If your task is a kind of classification that the labels are mutually exclusive, each input just has one label, you have to use Softmax. If the inputs of your classification task have multiple labels for an input, your classes are not mutually exclusive and you can use Sigmoid for each output. For the former case, you should choose the output entry with the maximum value as the output. For the latter case, for each class, you have an activation value which belongs to the last sigmoid. If each activation is more than 0.5 you can say that entry exists in the input.

Green Falcon
  • 14,308
  • 10
  • 59
  • 98
7

softmax() will give you the probability distribution which means all output will sum to 1. While, sigmoid() will make sure the output value of neuron is between 0 to 1.

In case of digit classification and sigmoid(), you will have output of 10 output neurons between 0 to 1. Then, you can take biggest one of them and classify as that digit.

Preet
  • 638
  • 3
  • 5
2

@bharath chandra A Softmax function will never give 3 as output. It will always output real values between 0 and 1. A Sigmoid function also gives output between 0 and 1. The difference is that in the former one, the sum of all the outputs will be equal to 1 (due to mutually exclusive nature) while in the latter case, the sum of all the outputs need not necessarily be equal to 1 (due to independent nature).

PS Nayak
  • 173
  • 1
  • 8
1

For Beginners: You may read this quora answer Which explains Pros and cons of Sigmoid Activations and softmax Probability. there are 6 answers at the time of writing for inclusiveness . Sigmoid vs Softmax

Answer Highlights :

  • if you see the function of Softmax, the sum of all softmax units are supposed to be 1. In sigmoid it’s not really necessary.

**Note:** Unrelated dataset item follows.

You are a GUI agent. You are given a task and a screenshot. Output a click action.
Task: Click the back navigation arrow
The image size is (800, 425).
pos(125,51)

  • In the binary classification both sigmoid and softmax function are the same where as in the multi-class classification we use Softmax function.

  • If you’re using one-hot encoding, then I strongly recommend to use Softmax.

What i Noticed: to the best of my knowledge >> Softmax is probability distribution for various possible classes (multi class) in our sample space. and all classes must be predefined in advance before passing anything to softmax activation layer via one-hot encoding. for example tokenization and word stemming in NLP to homogenize data.

For Not-beginners: on the official Keras Page softmax documentation is given as:

softmax

keras.activations.softmax(x, axis=-1)

Softmax activation function.

Arguments

    x: Input tensor.
    axis: Integer, axis along which the softmax normalization is applied.

Returns

Tensor, output of softmax transformation.

Raises

    ValueError: In case dim(x) == 1.

While for Sigmoid is given as:

sigmoid

keras.activations.sigmoid(x)

Sigmoid activation function.

Arguments

    x: Input tensor.

Returns

The sigmoid activation: 1 / (1 + exp(-x)). 
nikhil swami
  • 129
  • 2
0

If you want to classify multiple classes using logistic regression you would have to use multinomial logistic regression instead.

jangui
  • 1